Entries taken from a collection

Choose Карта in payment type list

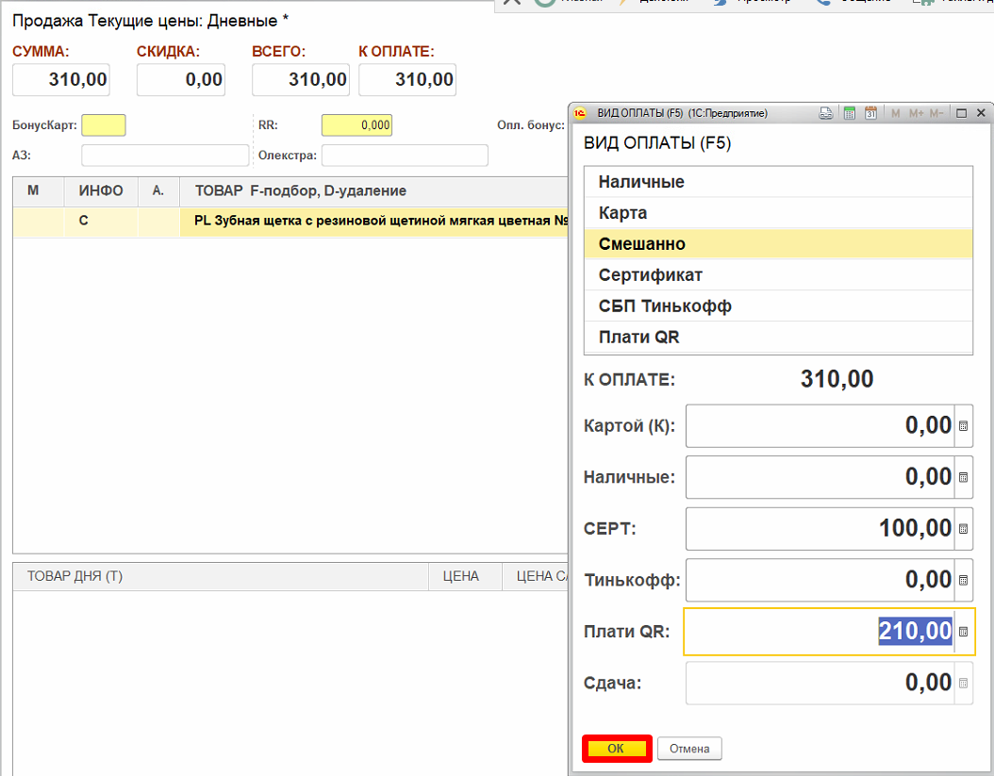click(622, 213)
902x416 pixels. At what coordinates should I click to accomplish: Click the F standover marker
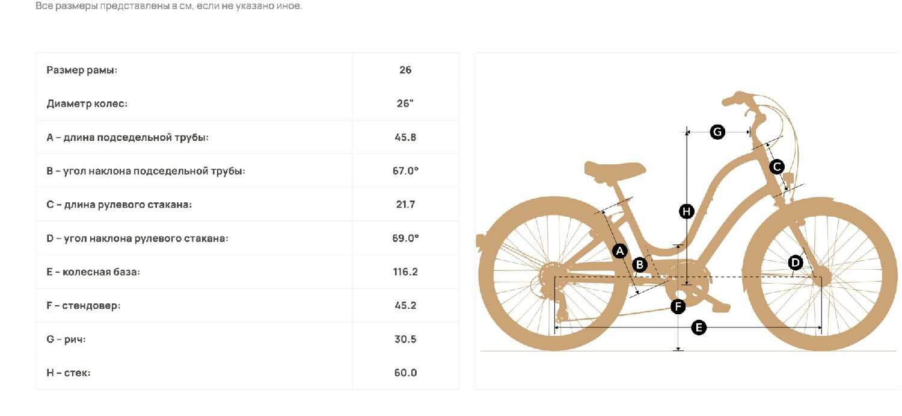pos(678,307)
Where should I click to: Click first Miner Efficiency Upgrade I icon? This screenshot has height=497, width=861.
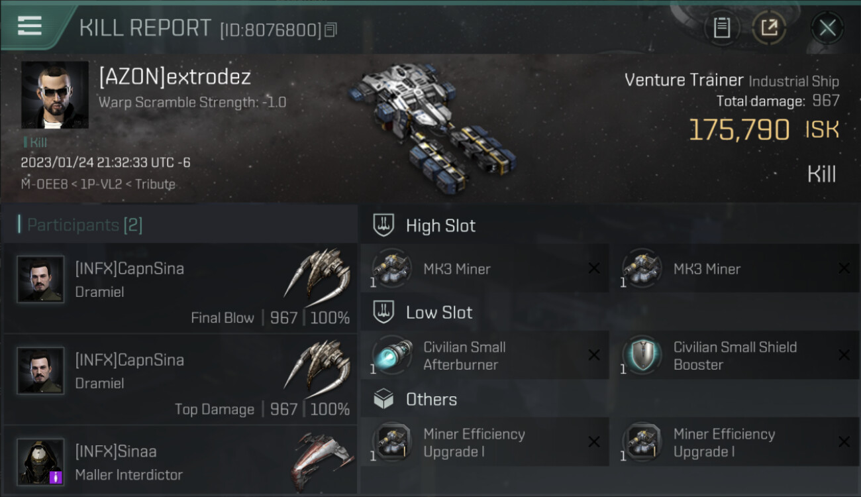391,442
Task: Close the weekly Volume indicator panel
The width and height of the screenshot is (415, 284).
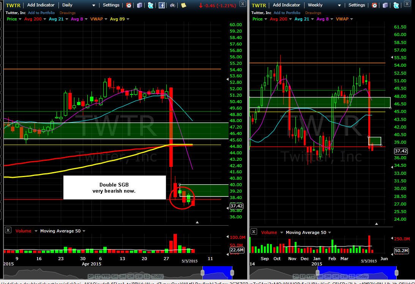Action: click(x=254, y=232)
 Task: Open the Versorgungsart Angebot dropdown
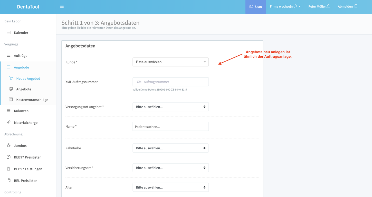(x=170, y=107)
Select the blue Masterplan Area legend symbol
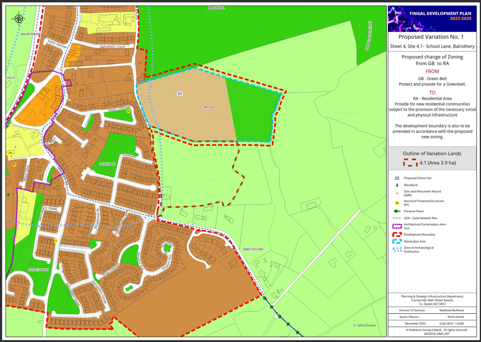This screenshot has width=481, height=342. pyautogui.click(x=397, y=242)
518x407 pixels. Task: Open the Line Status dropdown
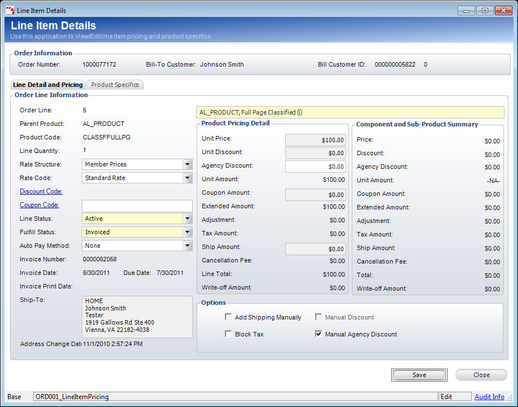pos(187,218)
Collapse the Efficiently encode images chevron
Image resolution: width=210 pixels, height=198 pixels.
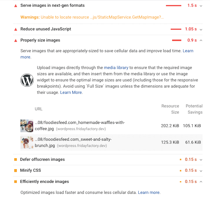pos(201,182)
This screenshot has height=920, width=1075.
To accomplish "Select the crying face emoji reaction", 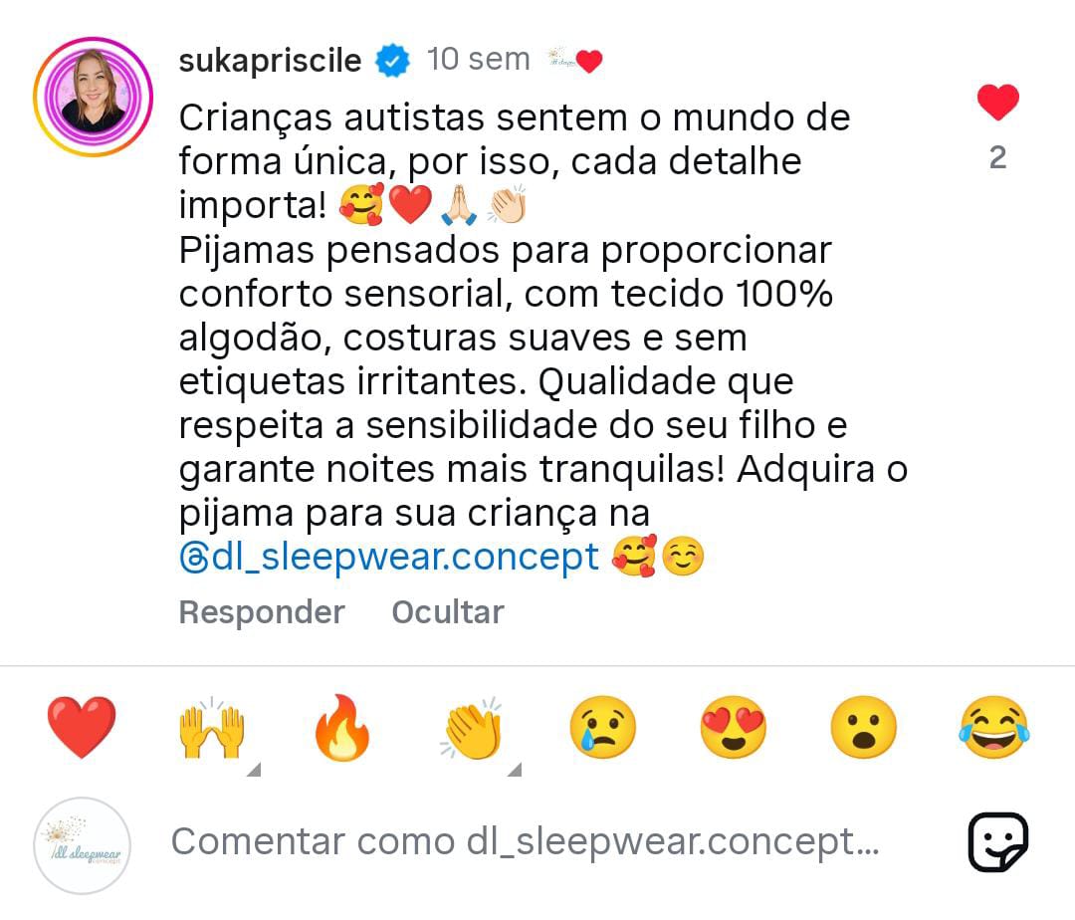I will pyautogui.click(x=602, y=728).
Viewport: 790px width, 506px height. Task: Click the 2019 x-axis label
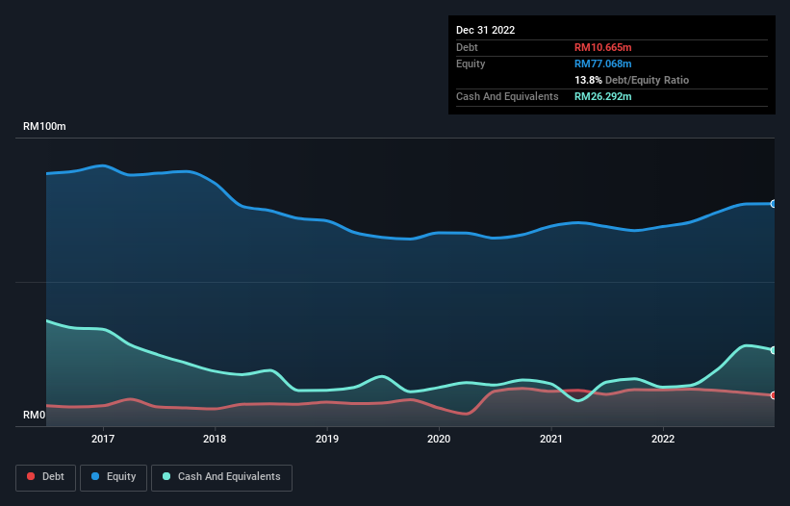pyautogui.click(x=327, y=439)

_Problem details_: Write out exactly the lines from the one that contains "Viewport: 790px width, 506px" through the last line of the data above, both included. Leave every picture out.

_Solved exercise_:
Viewport: 790px width, 506px height. Task: Click the 2019 x-axis label
pyautogui.click(x=327, y=439)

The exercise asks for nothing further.